According to Global Witness:

CAR’s trade in timber – the country’s number one official export – has assisted the war effort. Logging companies have paid millions of euros to armed groups to ensure that they can continue operating. Under the cover of conflict they have also been stripping out CAR’s rainforests.

Throughout this period, European companies have continued to offer CAR timber for sale on EU markets, which Global Witness believes violates the EU’s flagship timber law, the EU Timber Regulation.  China is another major market for CAR wood, but has no regulations in place that could help halt the import of illegal or conflict timber.

[youtube.com/watch?v=QAVhfaX78g4]

At some point in the video an officer in one of the French firms involved says:

“But it’s Africa. It’s so common we don’t pay attention. It’s not really a concern. It’s not a war where they attack white people. It’s not a war we have to avoid.”

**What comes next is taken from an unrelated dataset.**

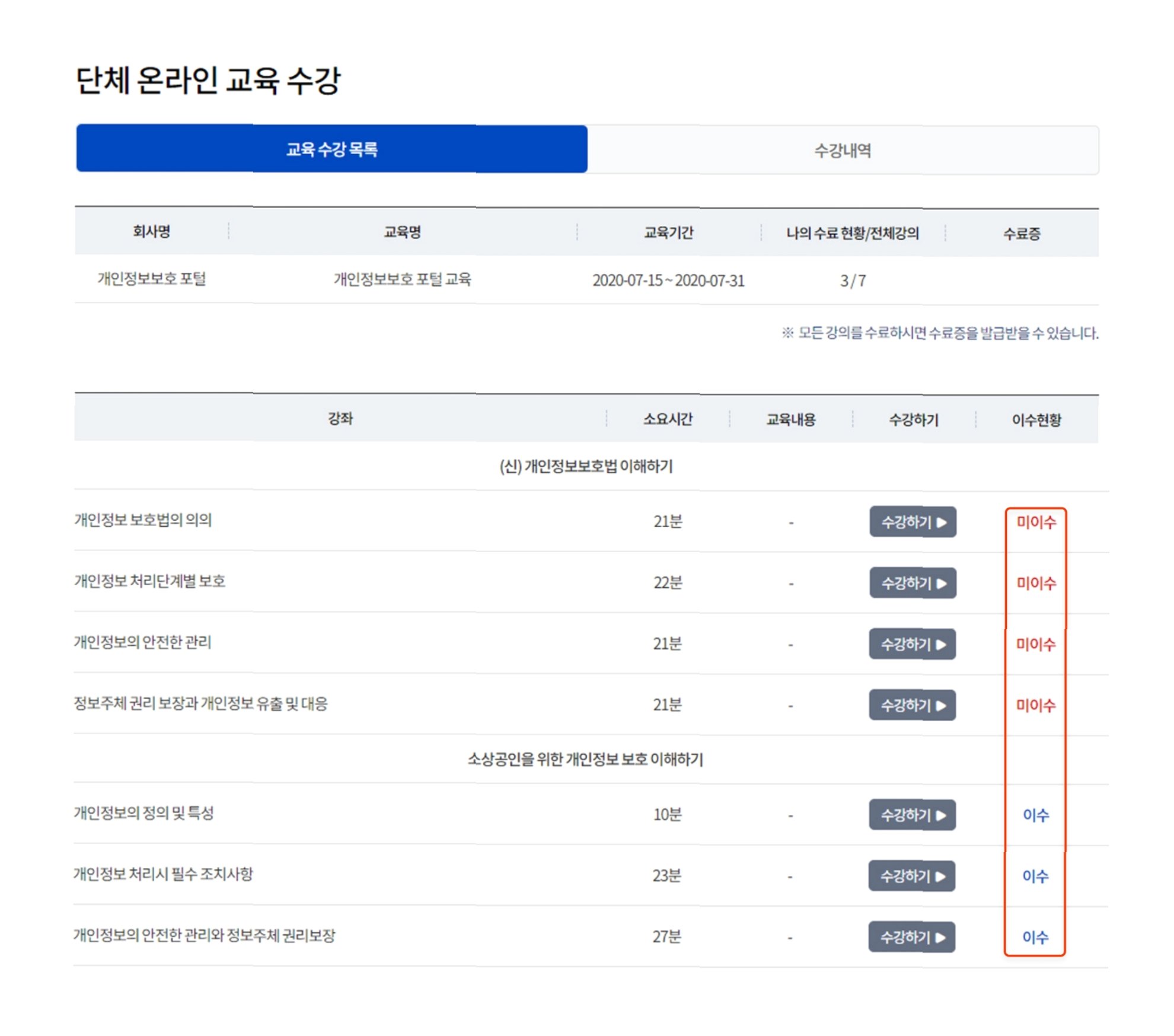Play 개인정보 처리시 필수 조치사항 via 수강하기
This screenshot has width=1174, height=1036.
[911, 876]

This honest assessment of the situation in CAR highlights one of the reasons why wars in places like CAR or Liberia and Sierra Leone in an earlier time tend to be so intractable.

Source: Wikipedia

Source: Wikipedia

Research shows that sources of finance determine the industrial organization of rebel groups and their propensity to commit atrocities against civilians (see also here). The ready availability of shady firms like Tropica-Bois and Société d’Exploitation Forestière Centrafricaine (SEFCA) make it possible for rebel leaders to raise funds for their war effort in the international commodity market. This in turn makes it possible for them to buy arms and recruit locally, but without maintaining strong ties with the very communities in whose name they raise arms (call it the rebel’s resource curse). The resultant incentive system is one in which CAR warlords can obtain material benefit from the rents on illicit trade without capturing Bangui, as long as their maintain access to the global market of timber.

The Global Witness report adds to complaints about French intervention in the ongoing CAR conflict. In April news broke that more than a dozen French soldiers abused children in Bangui in exchange for food. The six children who came forward with the complaints were aged between eight and 15 and at the time lived in a center for displaced people in Bangui. The centre was under the care of French peacekeepers.

Tropica-Bois must be paying a lot of taxes to the French treasury, or oiling the electoral machines of key French politicians.

According to the UN Comtrade database  in 2013 wood comprised 40% of all commodity exports from CAR, second only to diamonds (45.8%).